— Assignment —
All of the records below are to be printed exactly; the pictures are to be left out.

— Input for this task —
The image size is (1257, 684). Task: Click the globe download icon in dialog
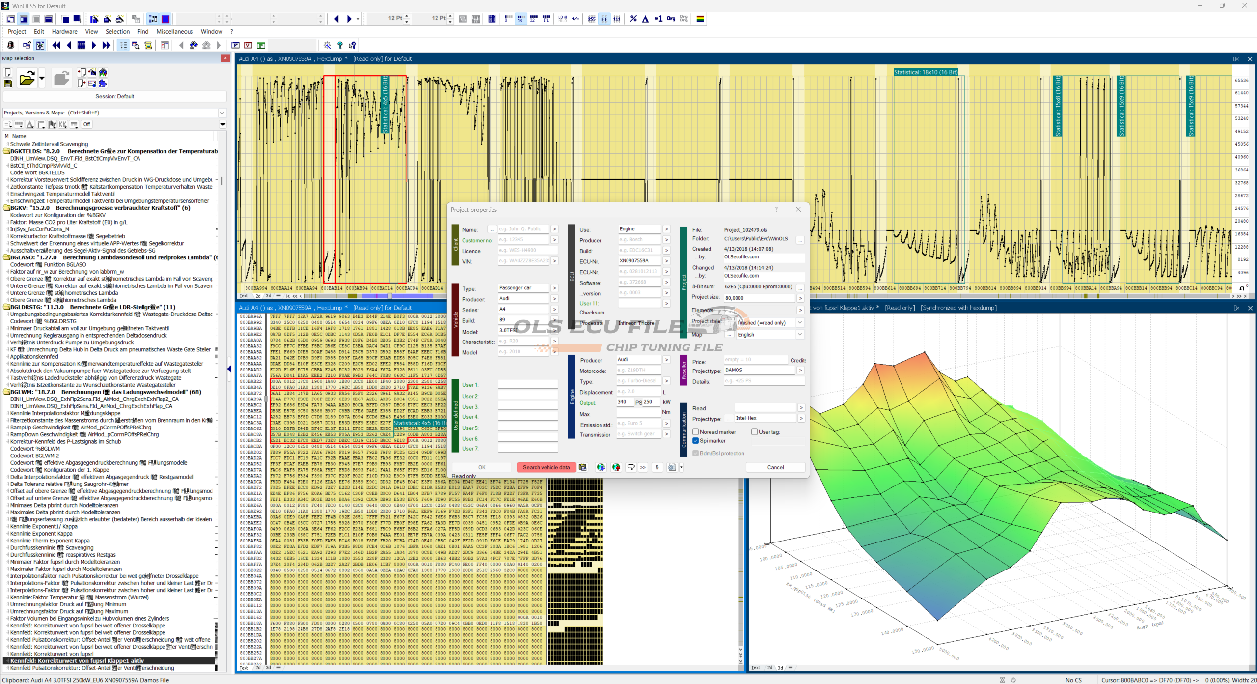coord(601,467)
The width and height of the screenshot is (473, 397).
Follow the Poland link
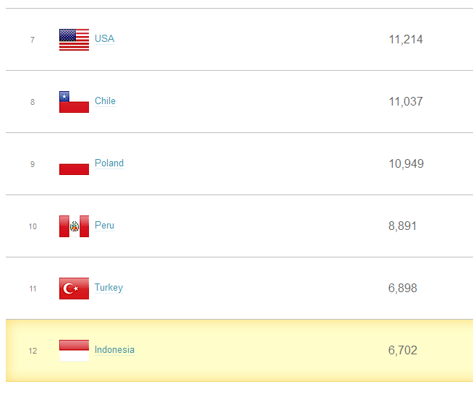pyautogui.click(x=109, y=163)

— Your solution —
The image size is (1257, 684). Task: Click the globe download icon in dialog
coord(601,467)
The width and height of the screenshot is (473, 397).
Follow the Poland link
pyautogui.click(x=109, y=163)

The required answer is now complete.